• _Exercise requirements_
From the line that contains "Instruction: Click the Advanced button" to the final line below, both included, print each line exactly and skip the pictures.

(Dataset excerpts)
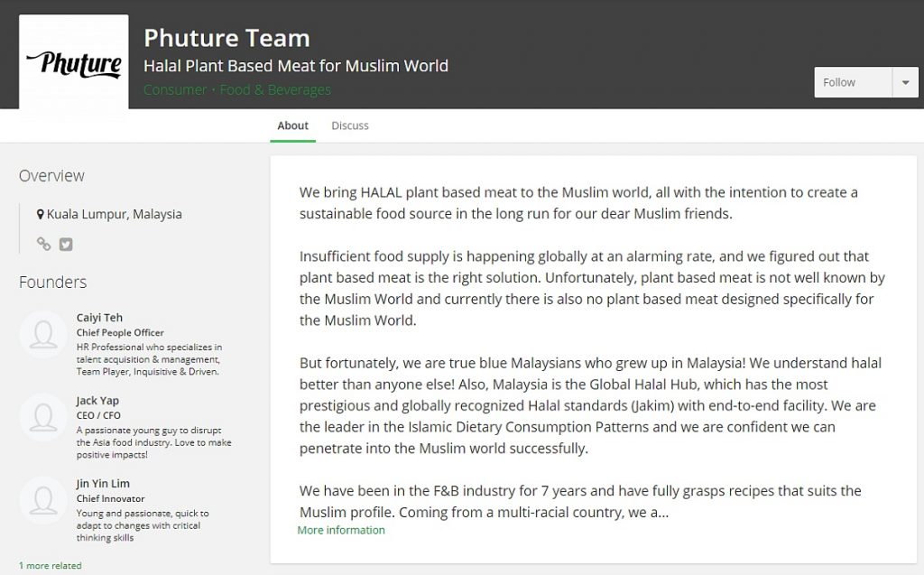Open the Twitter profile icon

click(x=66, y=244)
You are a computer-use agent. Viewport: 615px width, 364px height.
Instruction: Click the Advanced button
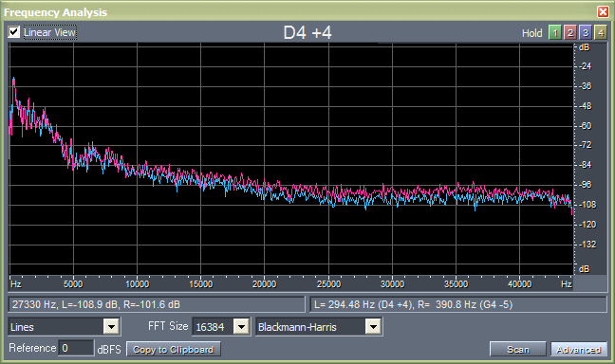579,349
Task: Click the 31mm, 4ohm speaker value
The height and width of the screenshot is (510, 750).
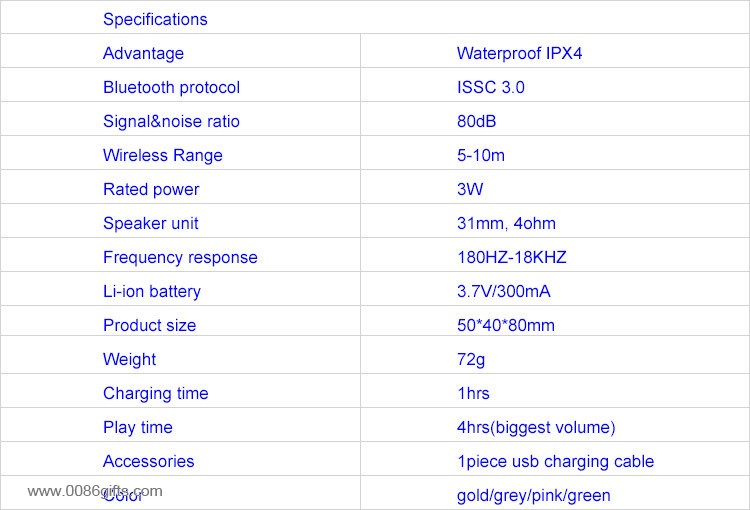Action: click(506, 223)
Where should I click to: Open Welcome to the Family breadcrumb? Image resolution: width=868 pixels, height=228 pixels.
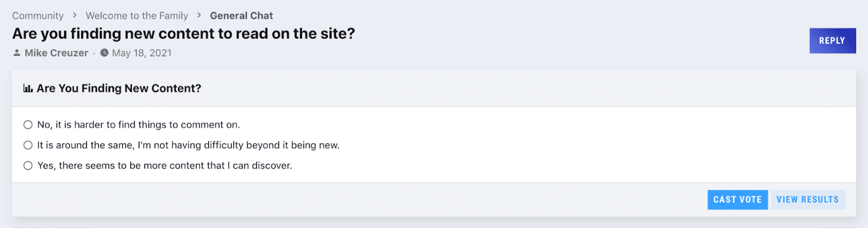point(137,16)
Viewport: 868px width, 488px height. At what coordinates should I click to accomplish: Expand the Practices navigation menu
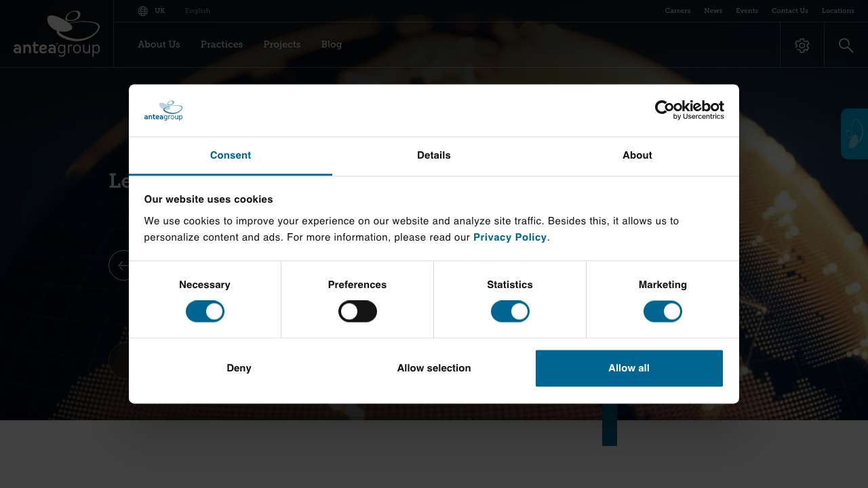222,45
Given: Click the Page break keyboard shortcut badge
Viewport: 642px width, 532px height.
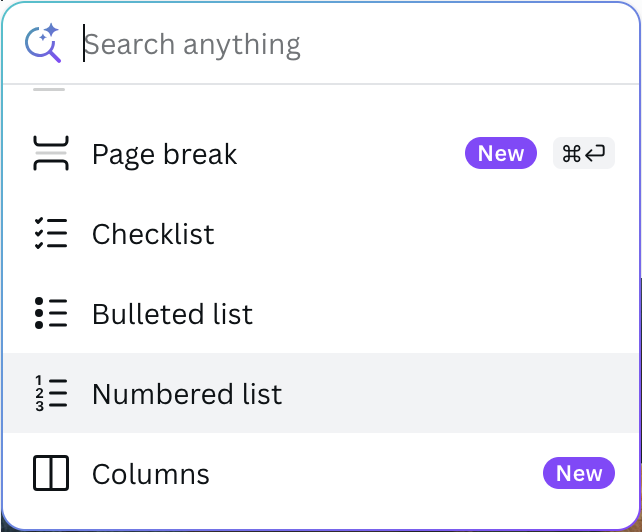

• _Result of the exercise_
Instruction: Click the Advanced button
579,349
Task: Click the 31mm, 4ohm speaker value
The height and width of the screenshot is (510, 750).
Action: click(506, 223)
Where should I click to: Open Welcome to the Family breadcrumb? Image resolution: width=868 pixels, height=228 pixels.
point(137,16)
Viewport: 868px width, 488px height. At what coordinates should I click to accomplish: Expand the Practices navigation menu
222,45
Given: Click the Page break keyboard shortcut badge
Viewport: 642px width, 532px height.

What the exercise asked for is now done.